Midland Station, Sheffield

Midland Station, Sheffield

In years gone by, when I booked a taxi and absentmindedly ask for Sheffield’s “Midland Station” the switchboard operators generally hadn’t a clue what I was talking about.  There’s been no reason to call it that ever since Sheffield’s other station, Victoria, closed in 1970.  Yet for years afterwards when I listened to black-cab driver’s radios they still referred to it as “LMS”, though it ceased to belong to the London, Midland & Scottish Railway on the last day of 1947.  Indeed, when I book a private cab in 2024 the text on my phone confirms the destination as ‘LMS’.

Similarly, Sheffield’s trams – and possibly buses – still showed ‘LMS Station’ as a destination until the end of the 1950s.

For practical purposes, it’s now simply Sheffield Station.

It’s not a particularly spectacular building, though it was handsomely refurbished in 2002.  Indeed, the most impressive structure is out of sight – the culvert that takes the River Sheaf (after which Sheffield is supposedly named) underneath the platforms:  www.mikehigginbottominterestingtimes.co.uk/?p=5502.

The present frontage dates from 1905, created by Charles Trubshaw who also rebuilt the Midland Railway’s stations in Nottingham and Leicester and designed the Midland Hotel in Manchester.  Trubshaw’s first-class waiting room and the adjacent dining room are now occupied by one of Sheffield’s fine real-ale pubs, the Sheffield Tap [http://www.sheffieldtap.com].

The location of the station was controversial when it was built in the late 1860s as part of the “New Road” rail extension from Grimesthorpe to Chesterfield.  The local landowner, the Duke of Norfolk, insisted on the southern approach being hidden in a tunnel (later removed) so that it was invisible from his residence, The Farm.

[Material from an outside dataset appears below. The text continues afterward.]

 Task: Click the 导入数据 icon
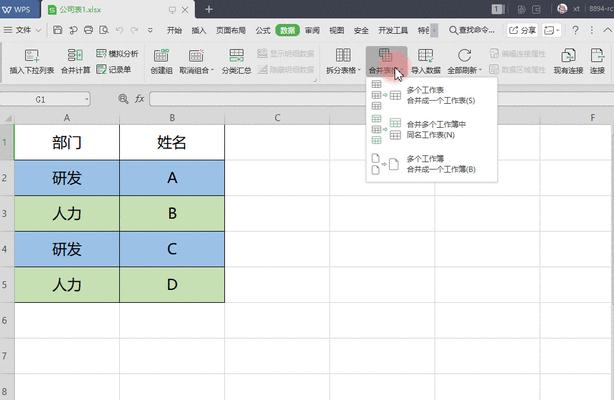click(x=425, y=56)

At the same time Sheffield Corporation, concerned that the streets to the east where Park Hill Flats now stand would be cut off from the town centre, demanded a right of way across the station footbridge.

That’s an argument that’s still running nearly 150 years later.  The operator, East Midlands Trains, seeks to close the footbridge with ticket-barriers:  http://www.sheffieldtelegraph.co.uk/news/local/station_bridge_breakthrough_1_4302832.

Alan Williams, in an article about Sheffield Station in Modern Railways (June 2012), suggested that the railway obsession with ticket barriers may be less connected with fare-dodging (which according to the four train operators serving Sheffield is no worse on their lines than the national average) and more with national security, because the specification for installing the barriers includes enhanced CCTV with individual personal recognition:  “What better way of ensuring that we all dutifully line up to have our picture taken than in a secure station and gating scheme?”